Atomic Spectra Module

[Mrudula Akkinepally]

Hi everyone!

I came across this question while taking the assessments associated with the modules on Dr. Lavelle's website and I'm not sure how to solve this. I am pasting the question below!

The meter was defined in 1963 as 1,650,763.73 wavelengths of radiation emitted by krypton-86 (it has since been redefined). What is the wavelength of this krypton-86 radiation? To what region of the electromagnetic spectrum does this wavelength correspond (i.e. infrared, ultraviolet, x-ray, etc.)? What energy does one photon of this radiation have?

[Stuti Pradhan 2J]

Since you are told that 1 meter is 1,650,763.73 wavelengths of radiation emitted by krypton-86, it is basically a 1 meter to 1,650,763.73 wavelengths ratio. To find 1 wavelength, just divide 1 meter by 1,650,763.73.

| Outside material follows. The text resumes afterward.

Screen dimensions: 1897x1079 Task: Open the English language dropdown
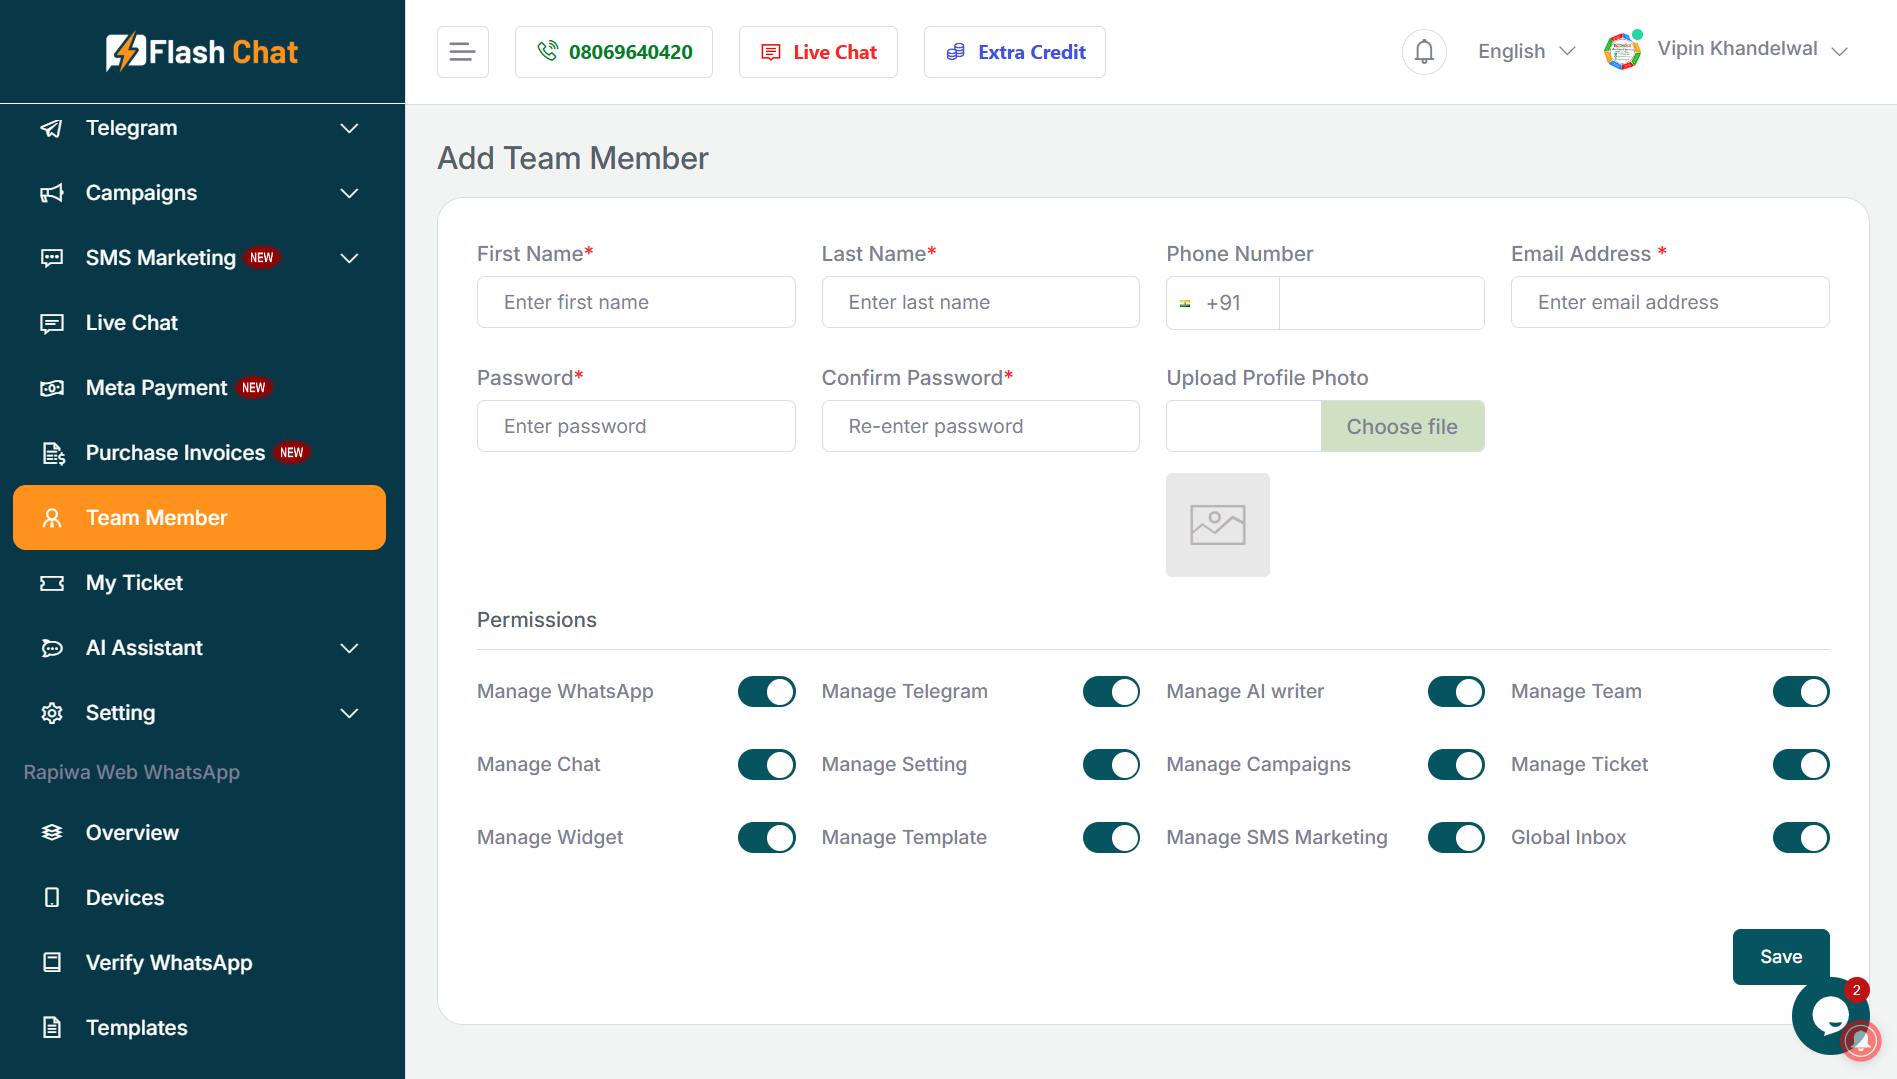click(1526, 52)
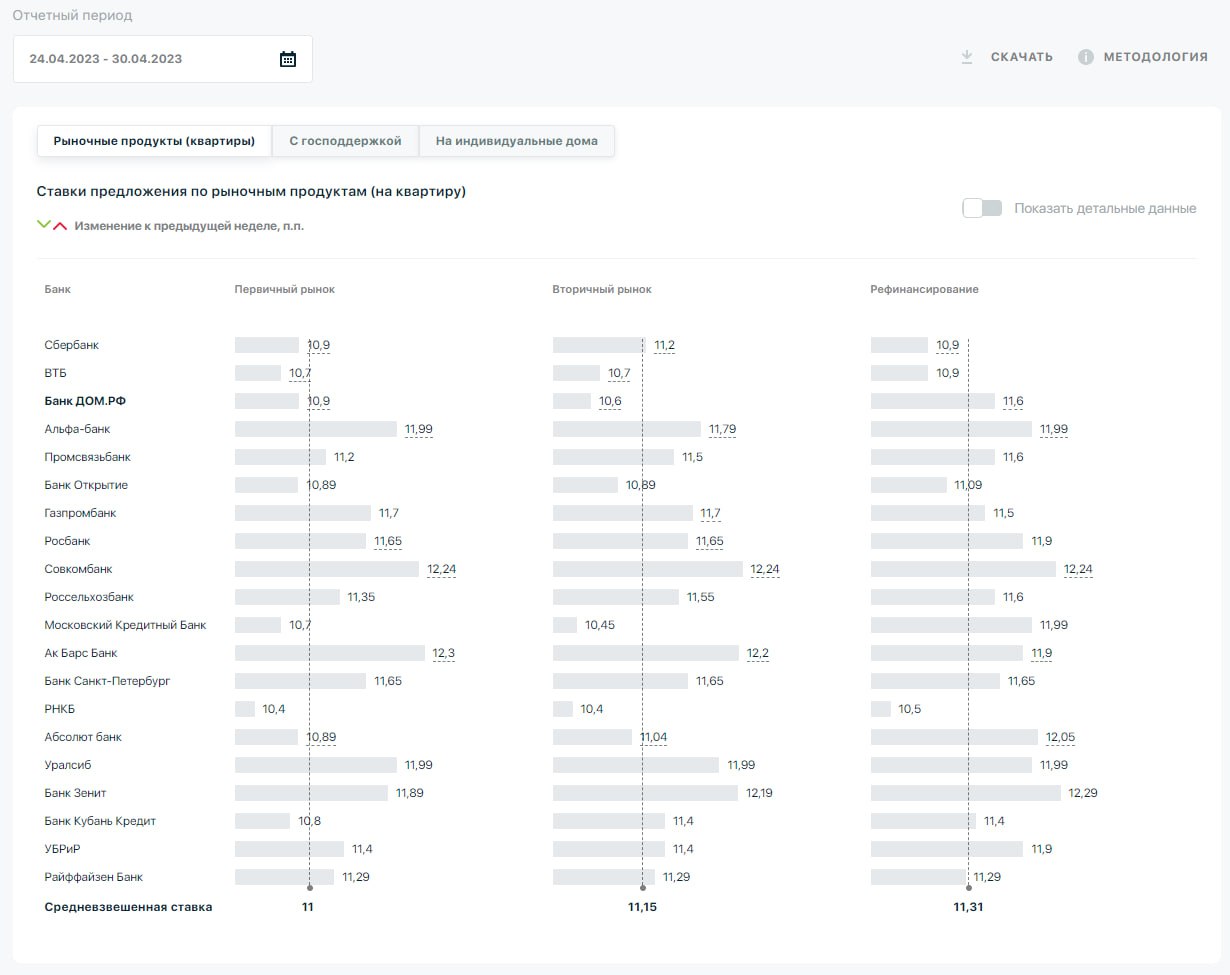
Task: Open the На индивидуальные дома tab
Action: (516, 141)
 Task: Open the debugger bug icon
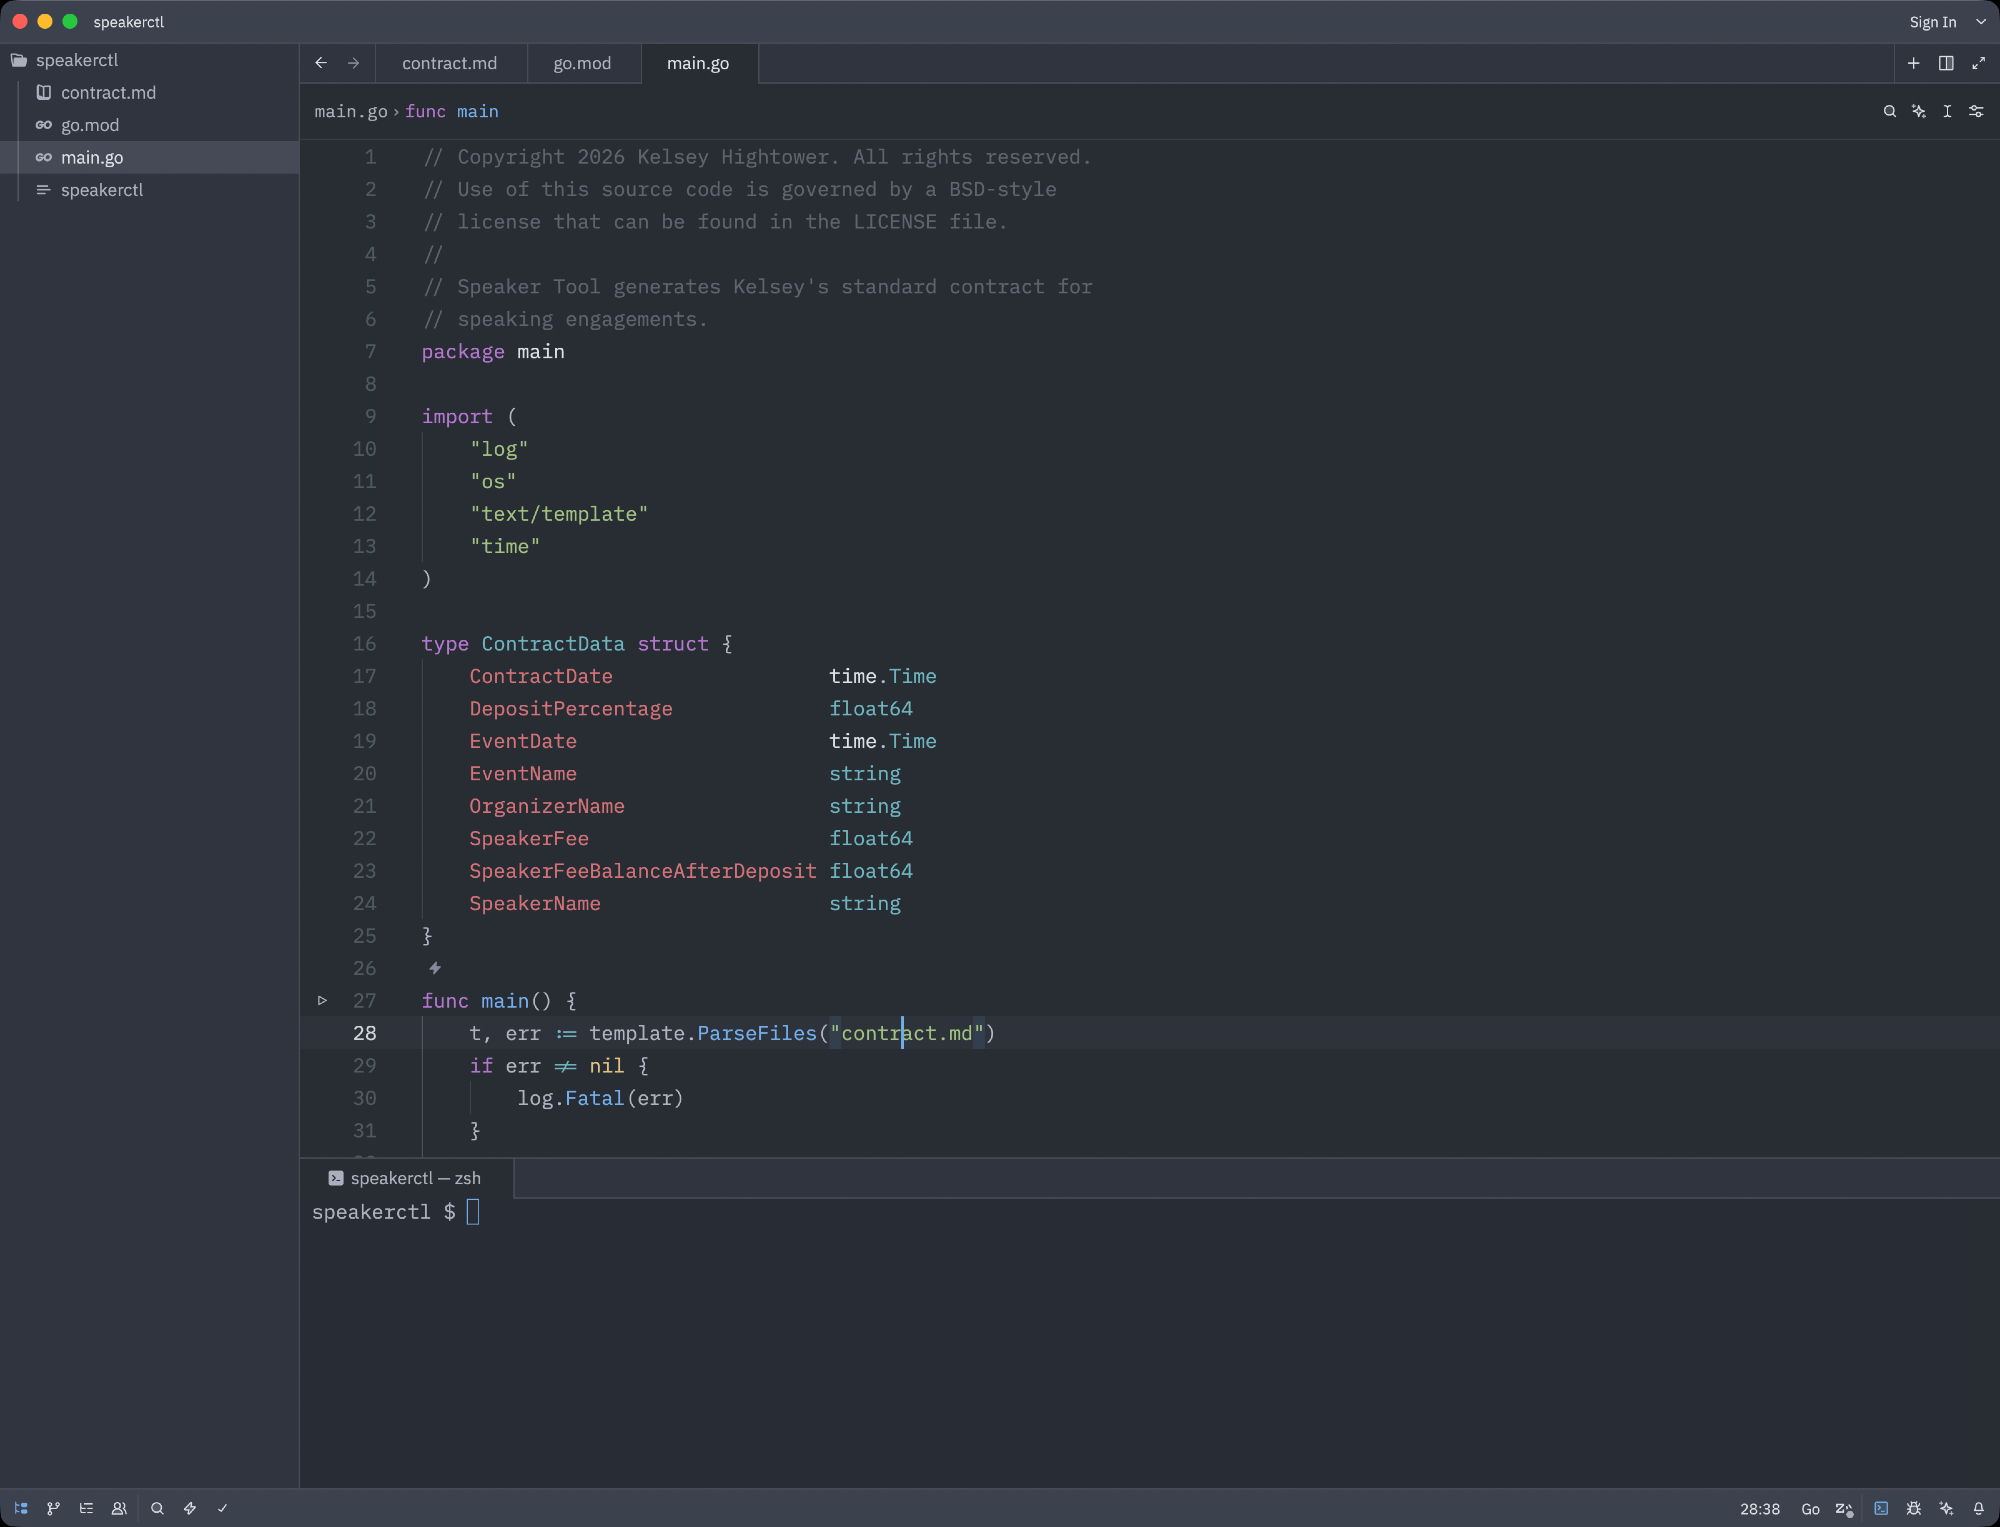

If you set it up as 1m=1,650,763.73 wavelengths, then your goal is to find 1 wavelength, so divide both sides by 1,650,763.73 to get your answer.

Once you find the wavelength, you can figure out what part of the electromagnetic spectrum it corresponds to. You can also use the equation to find the energy of one photon.

Hope this helps!

[Olivia Monroy 1A]

To put it simply divide 1 wave by 1,650,763.73 m to get 6.0578x10^-7 m per wavelength then with that you can find the energy per photon using E=hc/wavelength to get an answer of 3.281x10^-19 J, matching option D.

[Kimiya Aframian IB]

Hi everyone!

I came across this question while taking the assessments associated with the modules on Dr. Lavelle's website and I'm not sure how to solve this. I am pasting the question below!

The meter was defined in 1963 as 1,650,763.73 wavelengths of radiation emitted by krypton-86 (it has since been redefined). What is the wavelength of this krypton-86 radiation? To what region of the electromagnetic spectrum does this wavelength correspond (i.e. infrared, ultraviolet, x-ray, etc.)? What energy does one photon of this radiation have?

Hi! For me, the trouble in this problems was not exactly the calculations but instead seeing what is was asking us to do. I think that it is pretty much saying that in one meter, there are 1650763.73 waves, so we need to divide the two in order to solve for the wavelength, which we can then use to solve for energy.

Hope this helps!